Pusat Pelaporan dan Analisis Transaksi Keuangan (PPATK) melaporkan bahwa banyak warga Indonesia yang berpenghasilan di bawah Rp100 ribu per hari terlibat dalam judi online. “Kami mendeteksi bahwa sebagian besar pemain judi berasal dari kalangan masyarakat dengan pendapatan di bawah rata-rata, seperti Rp100 ribu per hari,” ungkap Kepala Biro Humas PPATK, Natsir Kongah, dalam diskusi di Polemik Trijaya FM, pada Sabtu (26/8).
Menurut Natsir, pendapatan Rp100 ribu seharusnya cukup untuk memenuhi kebutuhan dasar keluarga, seperti membeli susu untuk anak. Namun, uang tersebut justru digunakan untuk judi online.
Natsir mengakui bahwa permintaan judi online di masyarakat cukup tinggi, sehingga tidak mengherankan jika para pengembang judi online terus bertumbuh.
Lebih jauh, Natsir mencatat bahwa partisipasi dalam judi online tidak hanya melibatkan orang dewasa, tetapi juga anak-anak yang masih bersekolah di tingkat dasar. “Hal ini sangat mengkhawatirkan karena banyak ibu rumah tangga dan bahkan anak-anak SD yang terlibat,” katanya.
Selain itu, PPATK juga mencatat peningkatan yang signifikan dalam volume transaksi judi online.

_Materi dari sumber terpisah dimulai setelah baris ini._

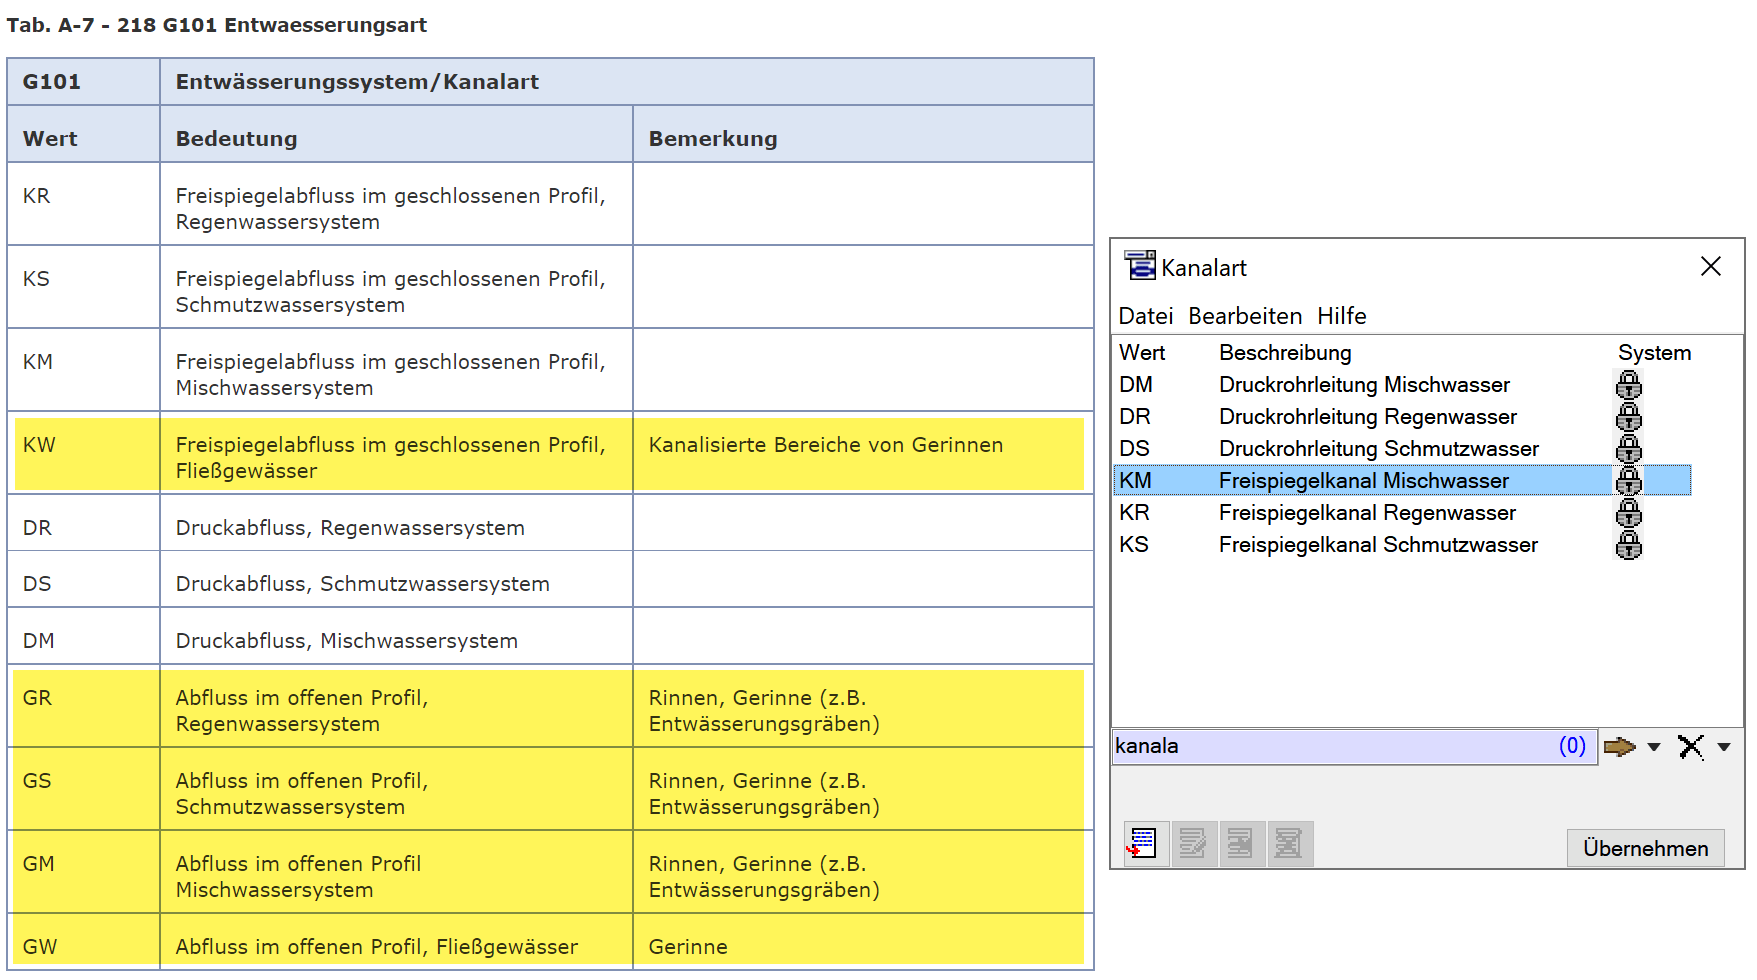Select the Freispiegelkanal Regenwasser row

pos(1367,513)
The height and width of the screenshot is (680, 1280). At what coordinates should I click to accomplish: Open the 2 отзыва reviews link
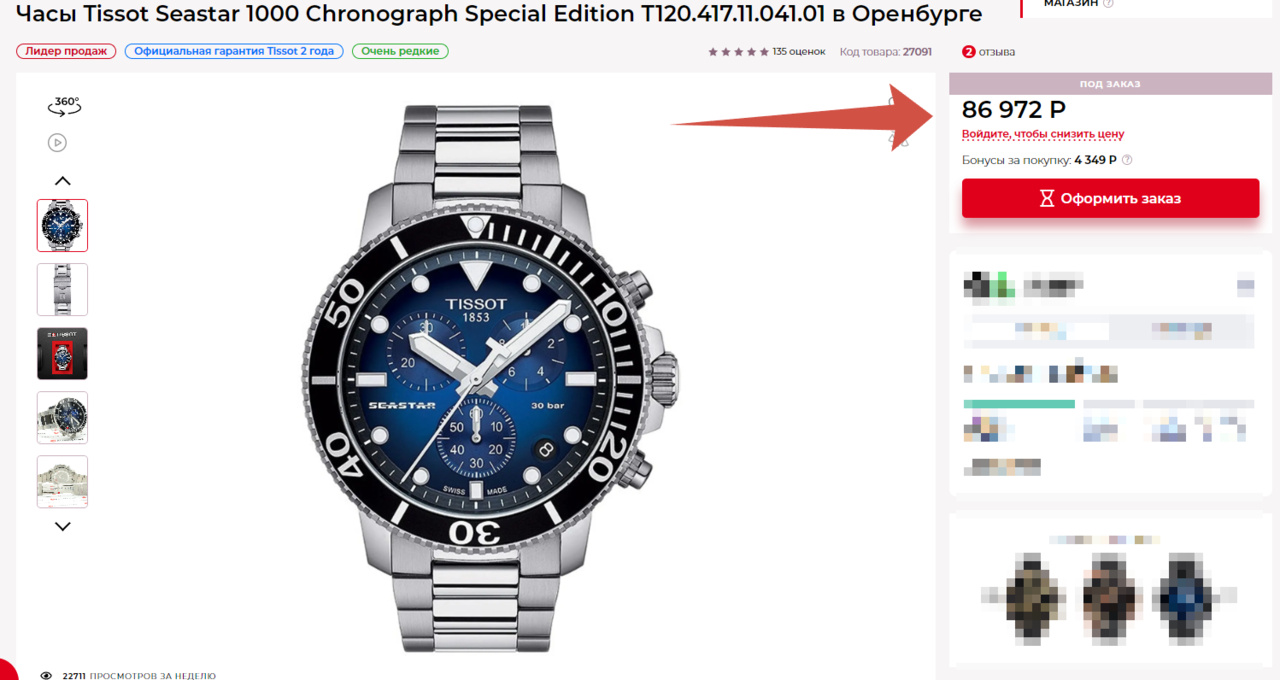[x=989, y=52]
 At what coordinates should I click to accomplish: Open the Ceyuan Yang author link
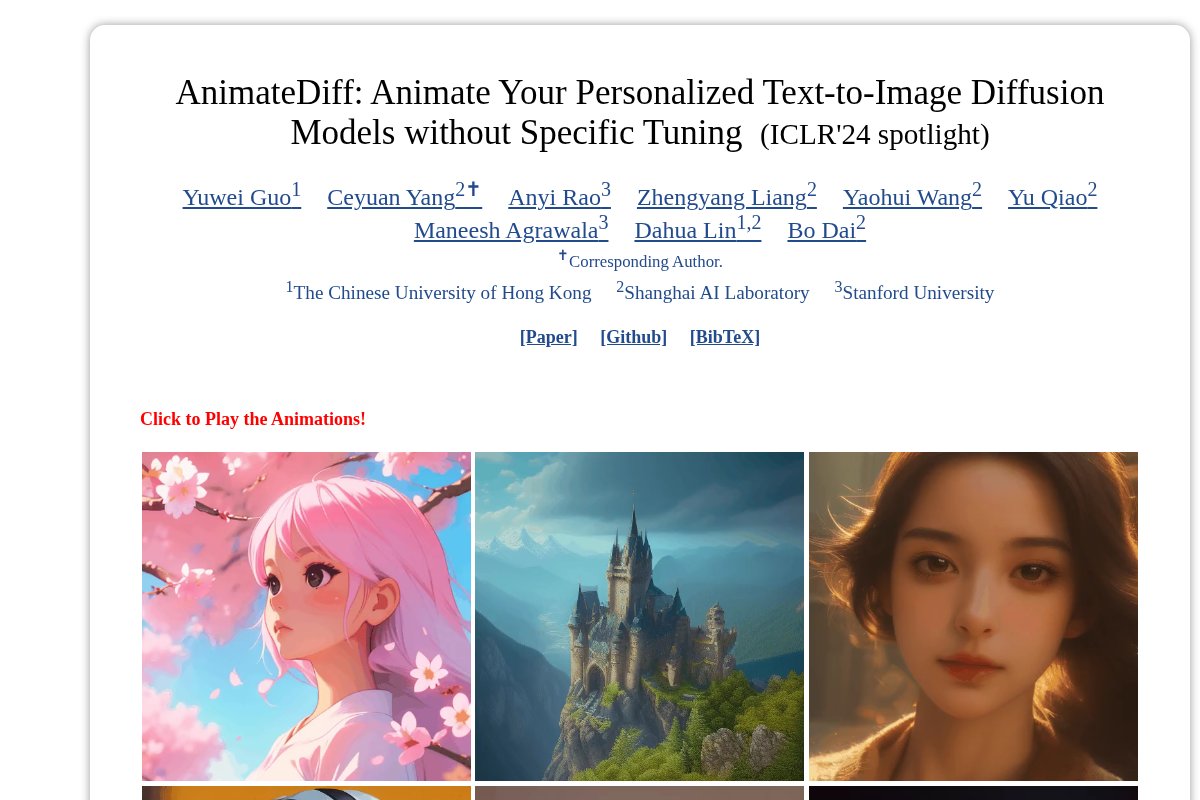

Pada tahun 2021, transaksi mencapai Rp57 triliun, yang meningkat menjadi Rp81 triliun pada tahun 2022.
Natsir menjelaskan bahwa kenaikan transaksi ini menunjukkan bahwa selama pandemi, lebih banyak orang yang terlibat dalam judi online. Ia menyatakan bahwa fenomena ini bisa dipahami karena banyak orang yang menghabiskan waktu di rumah di awal pandemi Covid-19.
Ia juga mendorong peningkatan literasi, misalnya melalui pendidikan keluarga, untuk mencegah semakin banyak orang, terutama anak di bawah umur, terlibat dalam judi online. “Saya sepakat bahwa judi ini sudah menjadi masalah darurat karena melibatkan anak-anak SD,” tutupnya.